===== Task input =====

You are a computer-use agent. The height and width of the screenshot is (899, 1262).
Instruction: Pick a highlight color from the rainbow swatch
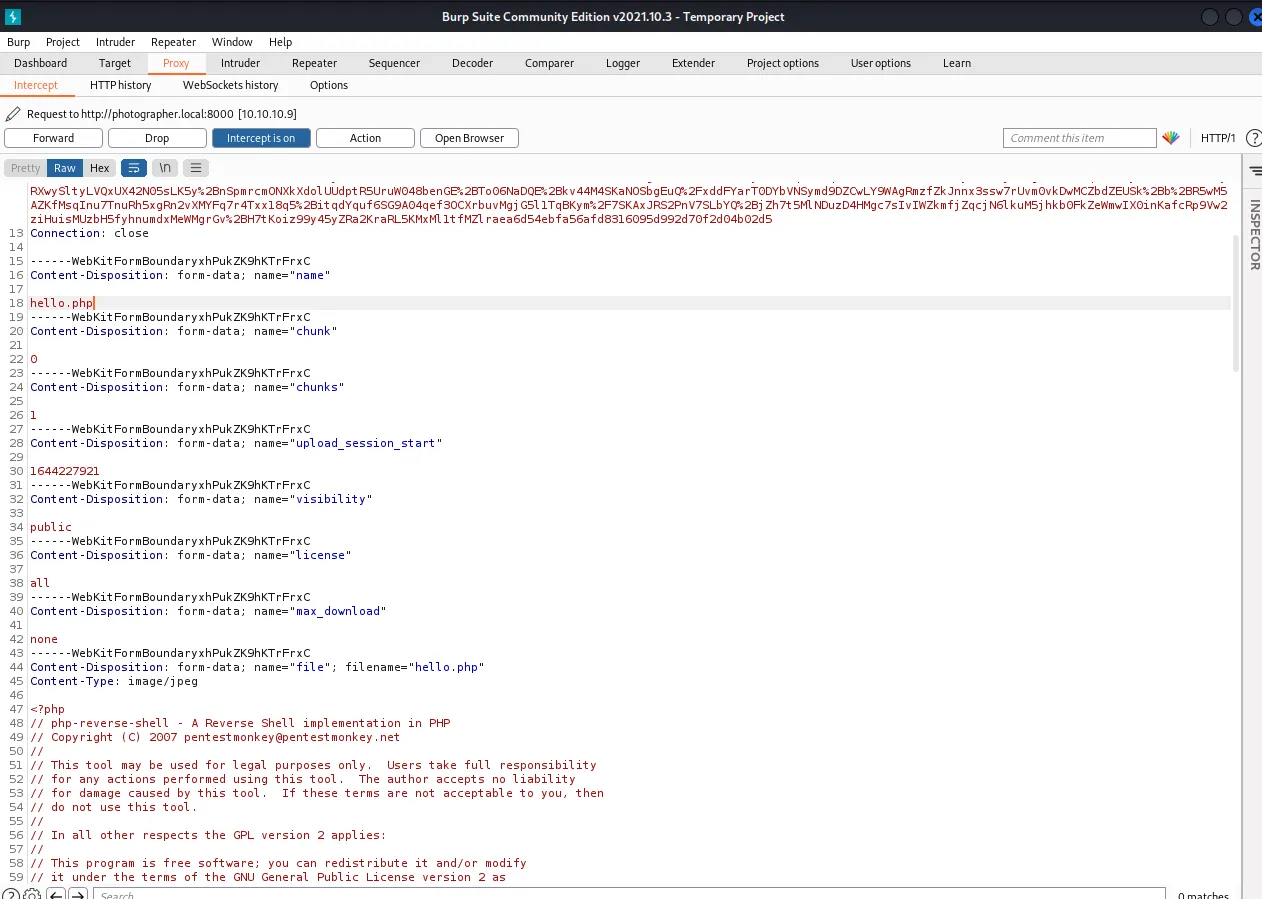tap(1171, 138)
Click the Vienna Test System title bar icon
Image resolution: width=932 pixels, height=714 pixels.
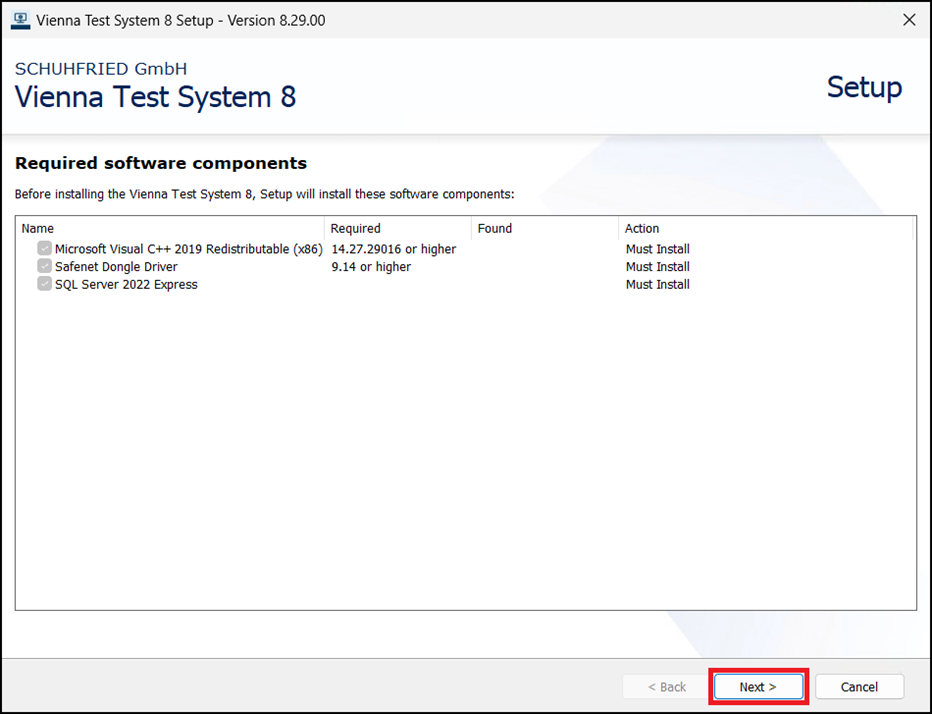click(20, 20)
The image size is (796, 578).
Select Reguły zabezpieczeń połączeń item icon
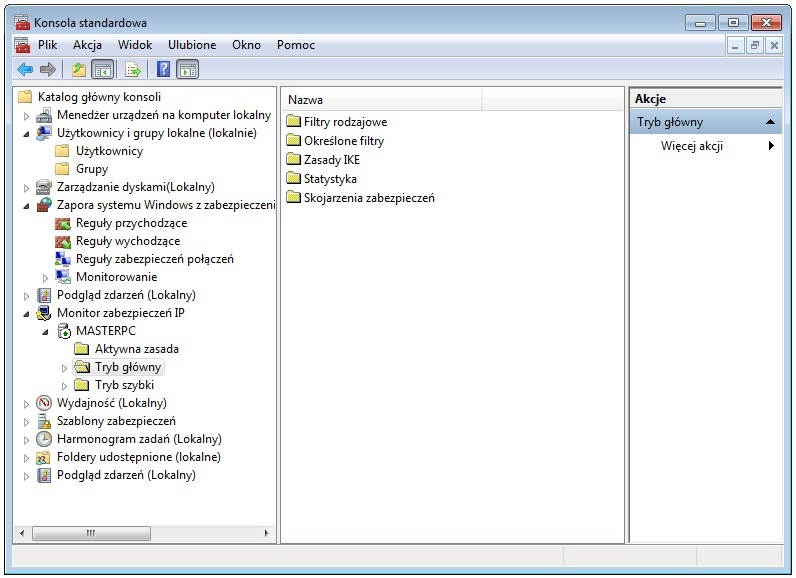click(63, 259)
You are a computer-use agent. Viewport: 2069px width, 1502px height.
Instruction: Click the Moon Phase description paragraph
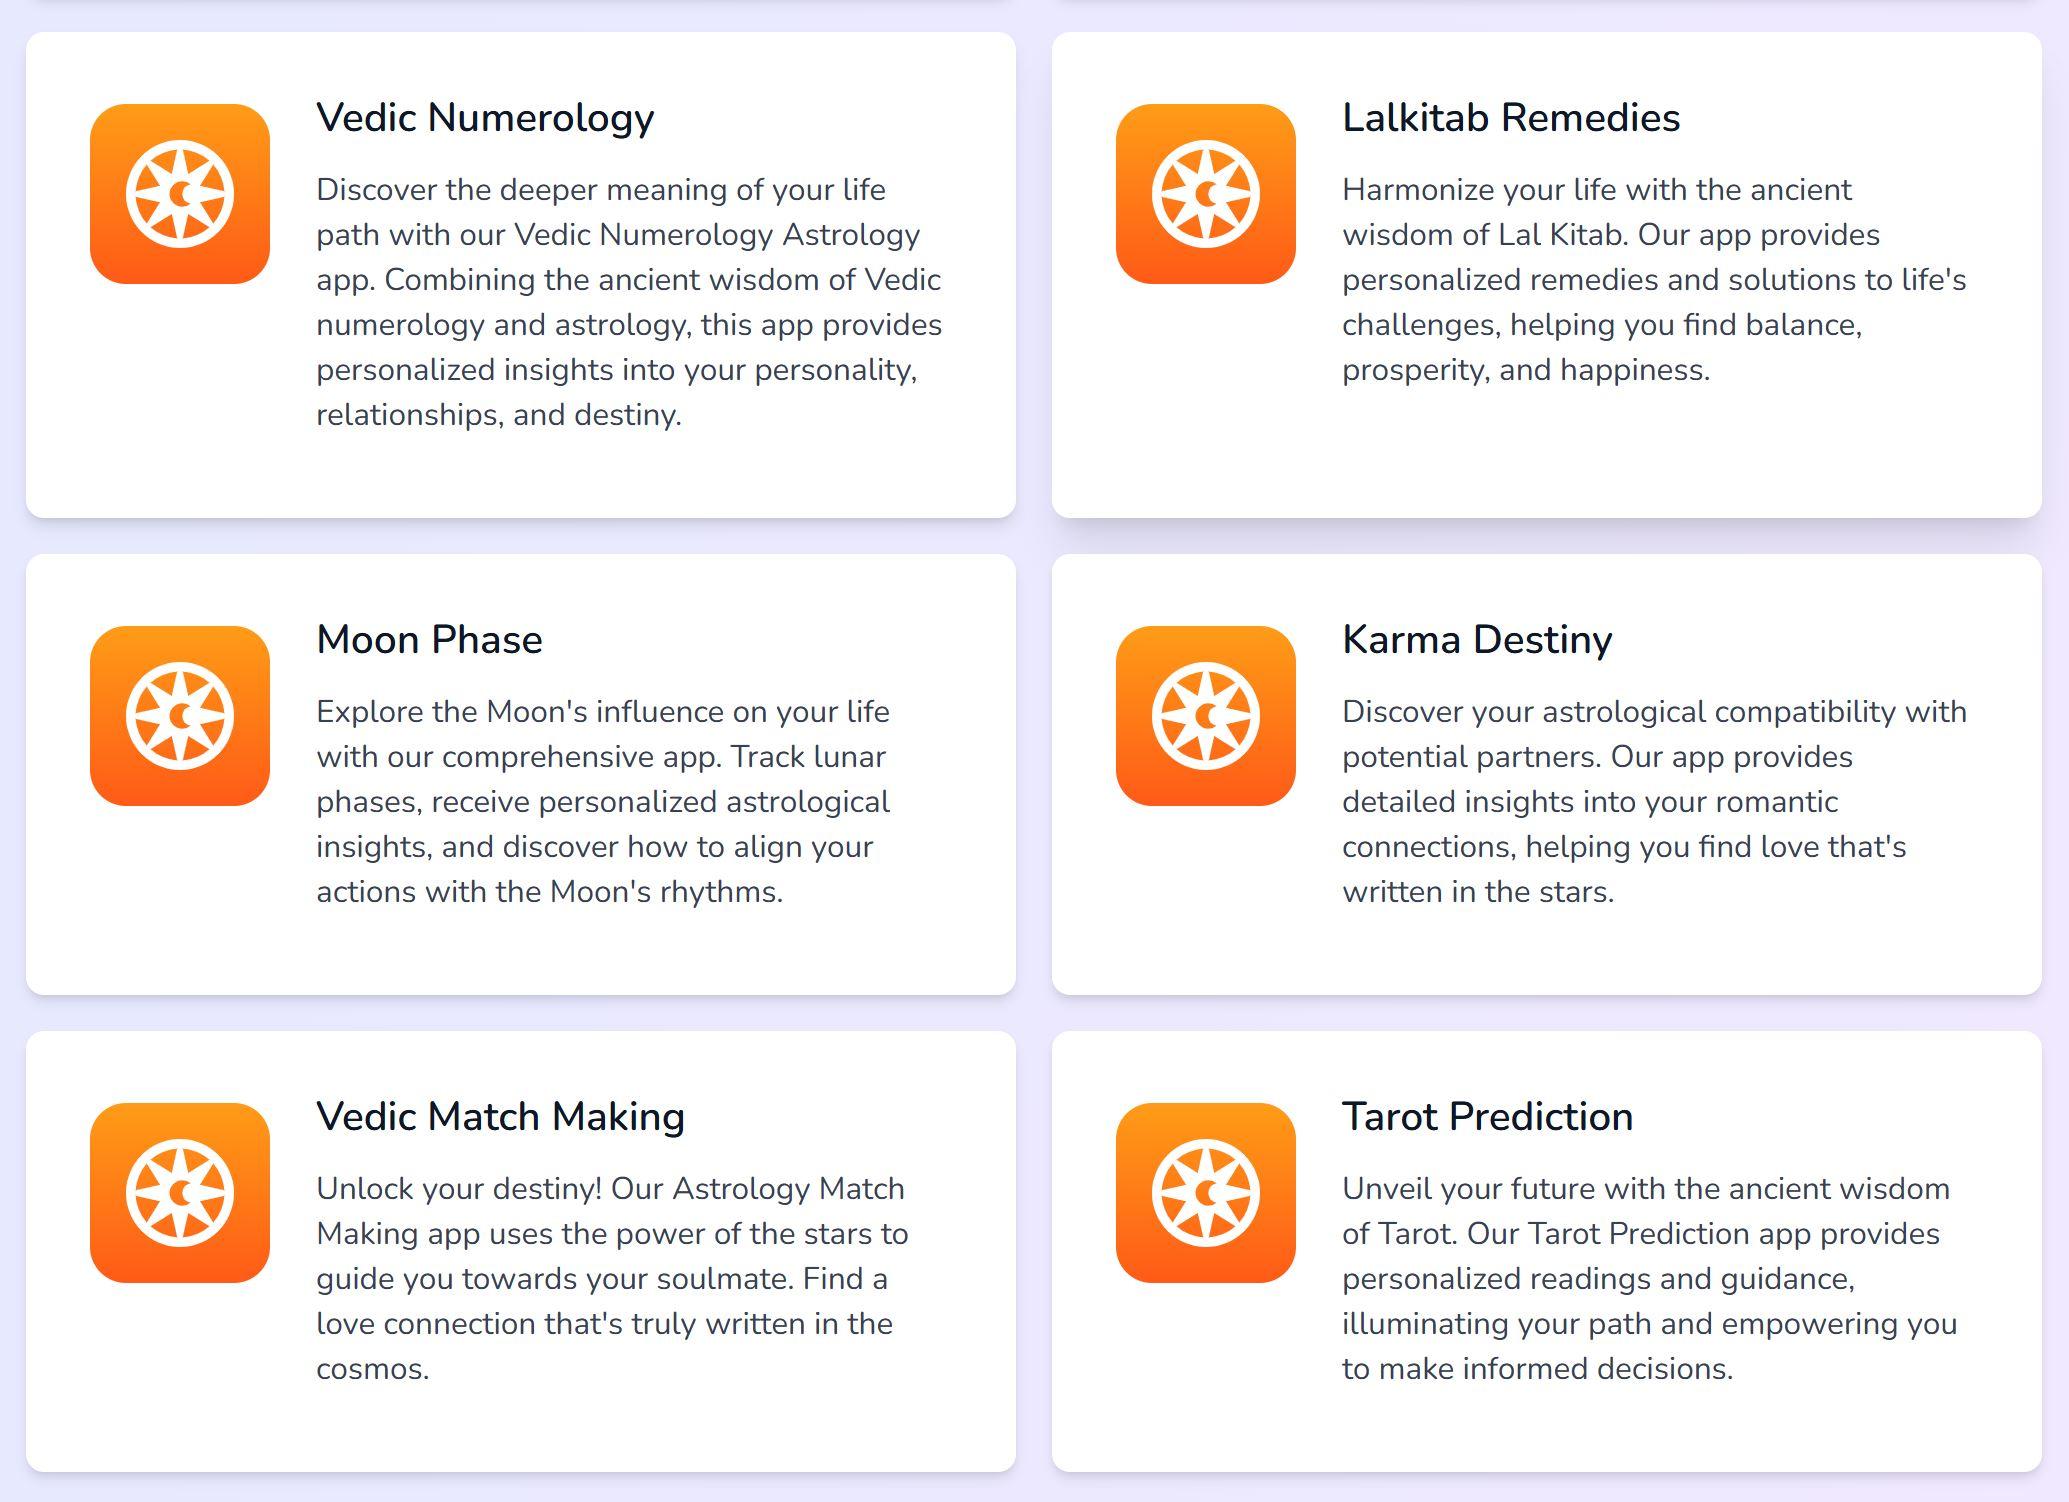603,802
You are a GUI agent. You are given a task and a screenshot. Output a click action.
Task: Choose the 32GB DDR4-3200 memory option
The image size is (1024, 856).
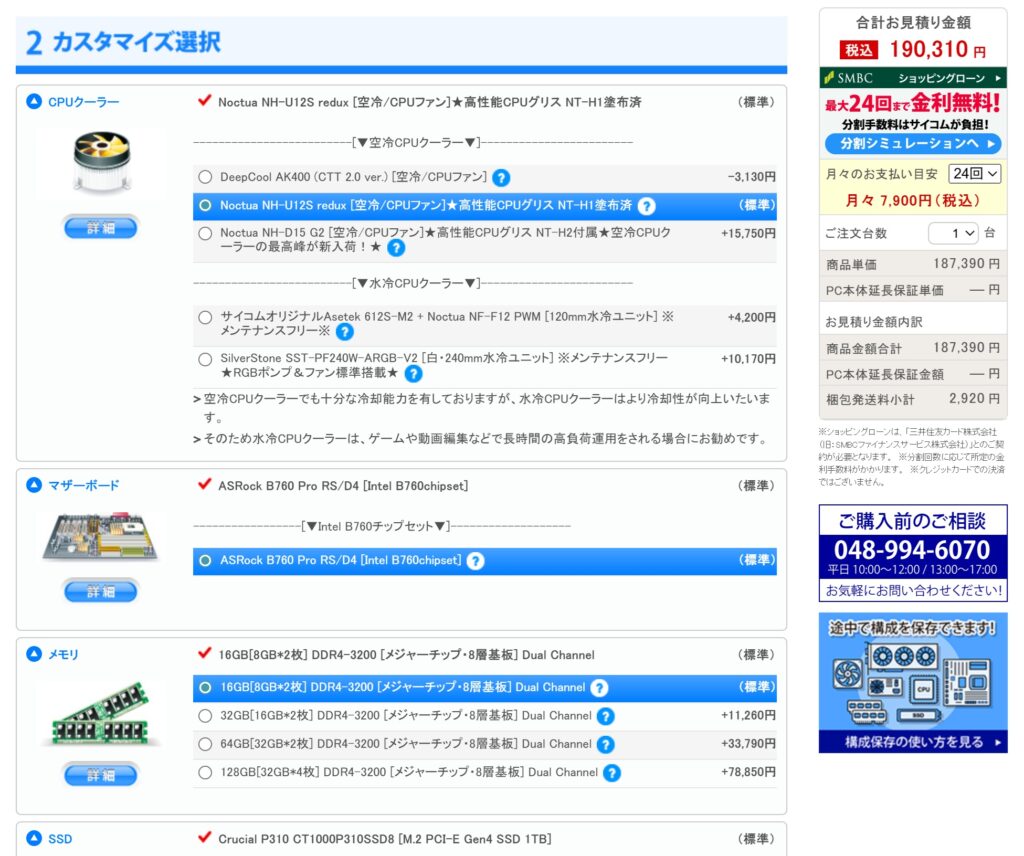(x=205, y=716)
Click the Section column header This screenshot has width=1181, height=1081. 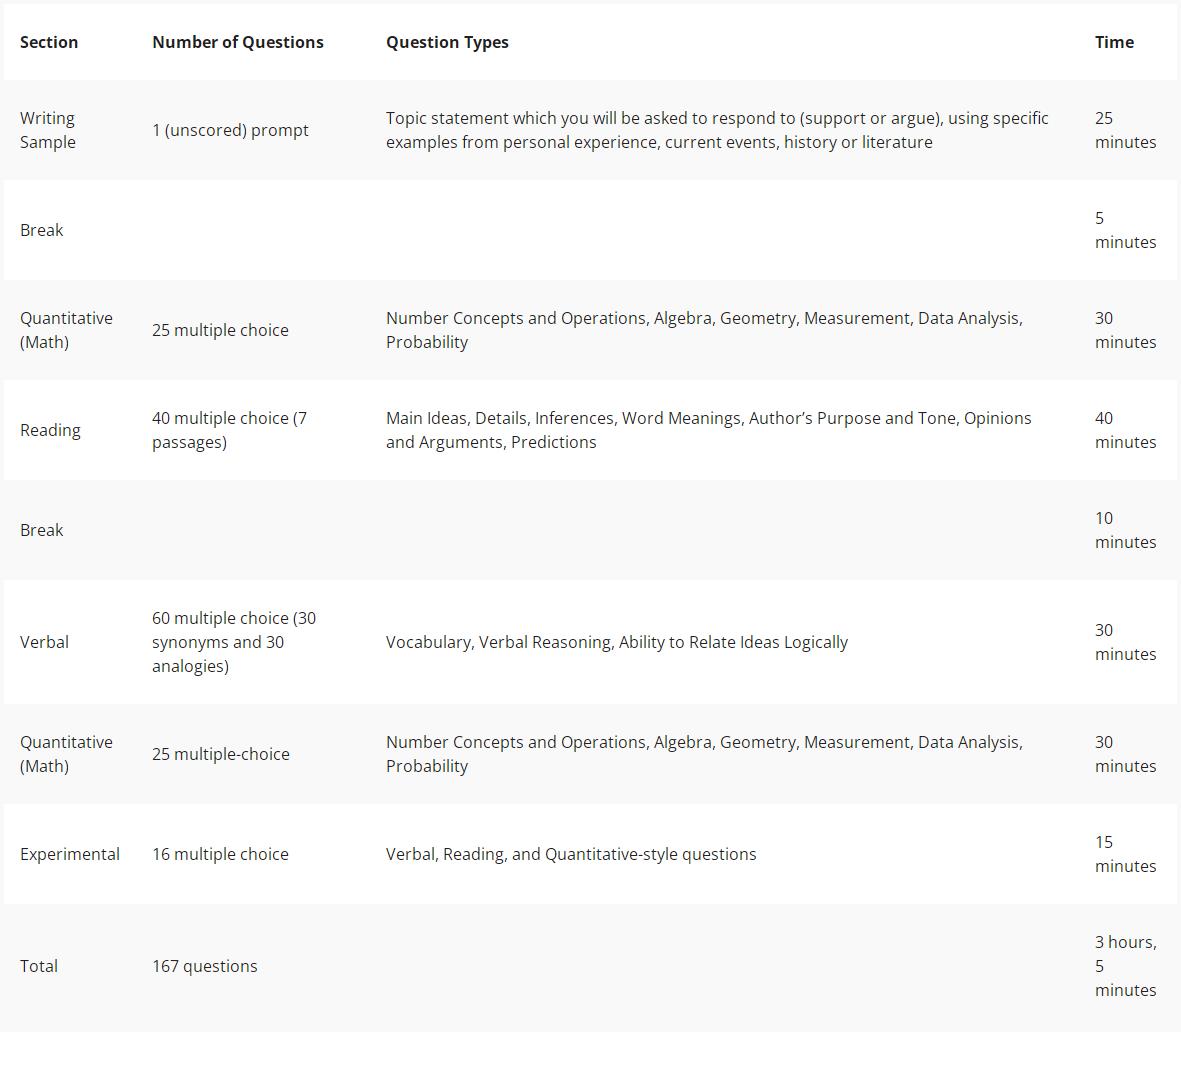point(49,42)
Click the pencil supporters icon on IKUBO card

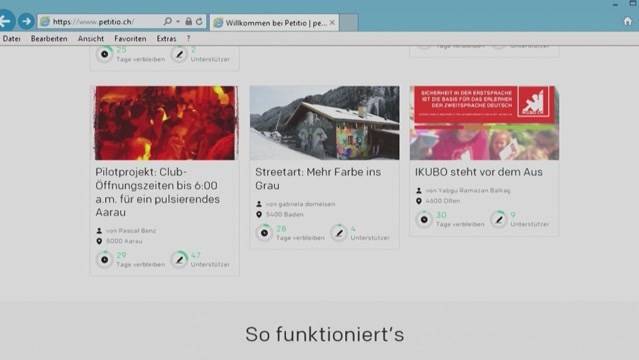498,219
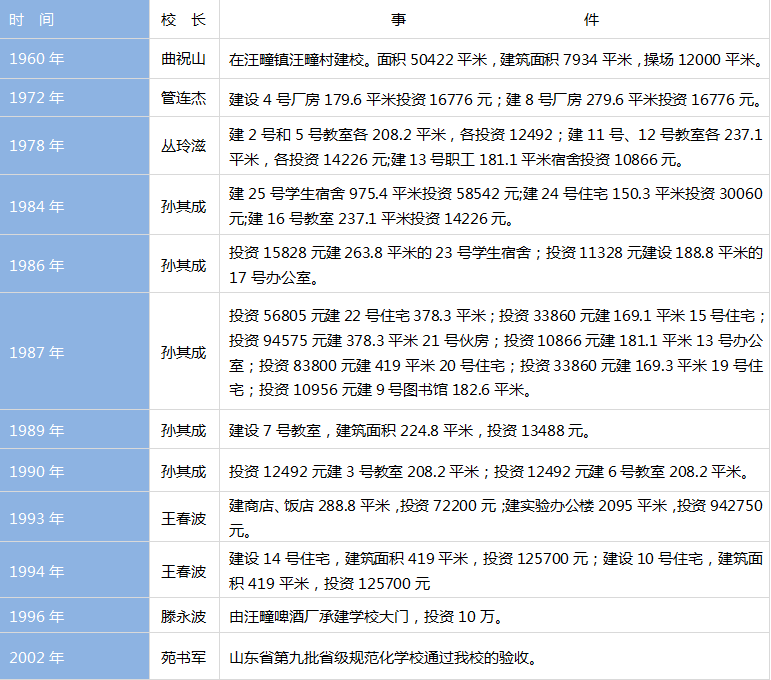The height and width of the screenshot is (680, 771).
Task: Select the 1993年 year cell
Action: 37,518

=====

> The task: Copy out every line in the records where the word "agent" is found.

> Exercise answer:
You are a computer-use agent. The height and width of the screenshot is (899, 1262).
You are a computer-use agent. Viewport: 2069px width, 1502px height.
You are a GUI agent. You are given a task and a screenshot. Output a click action.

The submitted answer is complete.